Vainement, la commune de Langoët avait invoqué devant le juge des référés l’inconstitutionnalité des dispositions du code rural, pour méconnaissance du principe de libre administration des collectivités territoriales inscrit à l’article 72-1 de la Constitution. Le juge a écarté cette question prioritaire de constitutionnalité, en rappelant que le pouvoir réglementaire dévolu aux collectivités locales ne pouvait empêcher le législateur d’instituer une police spéciale et de la confier aux autorités administratives de l’Etat, pour traiter de questions d’intérêt national. L’autonomie locale n’est pas inconditionnée et l’article 72-1 lui-même rappelle qu’elle s’exerce « dans les conditions déterminées par la loi ». Et puisque le sujet ne relève pas de l’administration locale, rien n’interdit que l’autorité étatique compétente soit finalement désignée par voie réglementaire.

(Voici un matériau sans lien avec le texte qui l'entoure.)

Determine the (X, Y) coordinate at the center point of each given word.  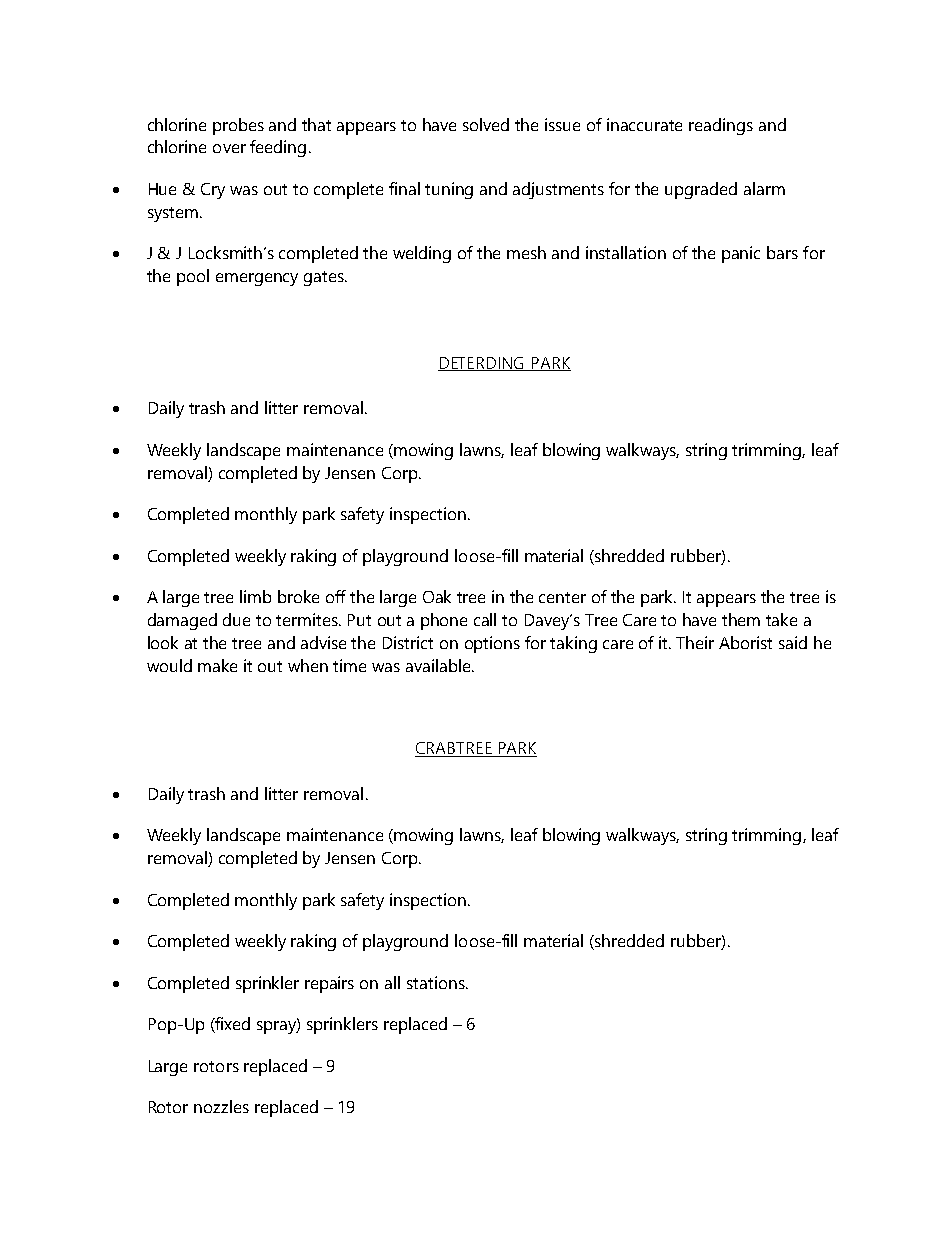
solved (486, 124)
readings (721, 126)
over (229, 148)
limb (255, 596)
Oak (437, 596)
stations (437, 982)
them (741, 619)
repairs (329, 984)
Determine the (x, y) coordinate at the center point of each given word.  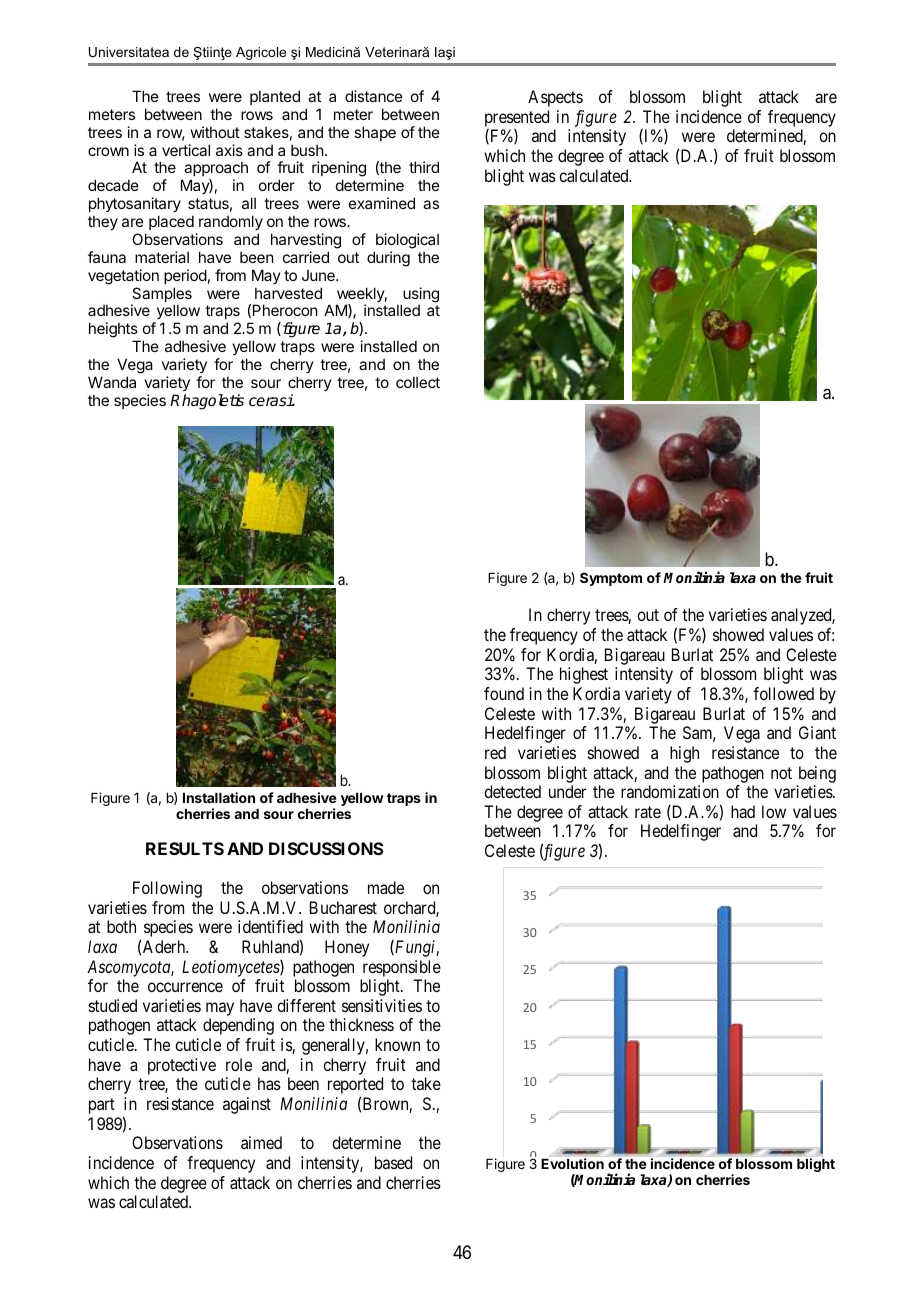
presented (517, 118)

Le maire de Langoët avait peut-être cru pouvoir occuper un apparent vide juridique, né de l’arrêt du Conseil d’Etat du 26 juin 2019 annulant partiellement l’arrêté ministériel relatif à la mise sur le marché et à l’utilisation des produits phytopharmaceutiques. Dans son ordonnance du 27 août, le juge des référés du tribunal administratif de Rennes n’a pas manqué de rappeler cette importante décision et d’en expliquer la portée.
Les associations dites « Générations futures » et « Eau et Rivières de Bretagne » avaient demandé au Conseil d’Etat d’annuler en tout ou partie l’arrêté ministériel du 4 mai 2017, pour méconnaissance des dispositions communautaires encadrant l’usage des pesticides. L'article 12 de la directive du 21 octobre 2009 prévoit notamment que les États membres doivent veiller à ce que l'utilisation des pesticides soit restreinte ou interdite dans les zones utilisées par le grand public ou par des groupes vulnérables, tels que ces groupes sont définis par l'article 3 du règlement du Parlement européen et du Conseil du 21 octobre 2009. Selon ce dernier texte, figurent parmi les groupes vulnérables « les travailleurs et habitants fortement exposés aux pesticides sur le long terme ». Le Conseil d’Etat a jugé, entre autres, que les riverains des zones traitées par les exploitants agricoles relevaient de la catégorie des « habitants fortement exposés sur le long terme ». En ne prévoyant aucune disposition pour interdire ou réglementer les traitements de nature à impacter ces riverains, l’article 2 de l’arrêté du 4 mai 2017 était, aux yeux de la Haute juridiction, incompatible avec les exigences communautaires. Il était également illégal, selon l’arrêt, pour ne prévoir aucune restriction d’usage en période de forte pluviosité.
Conscient des enjeux, le Conseil d’Etat a fait usage des pouvoirs d’injonction qu’il détient en vertu des articles L911-1 et suivants du code de justice administrative : il a ordonné aux ministres concernés d’édicter, dans un délai maximal de six mois à compter de la notification de l’arrêt, de nouvelles dispositions compatibles avec les textes communautaires, en remplacement de l’article 2 annulé. La compétence en la matière demeure donc ministérielle et non municipale. Le juge des référés du tribunal administratif de Rennes ne pouvait décider autrement, sauf à méconnaître l’injonction faite aux autorités ministérielles par le Conseil d’Etat.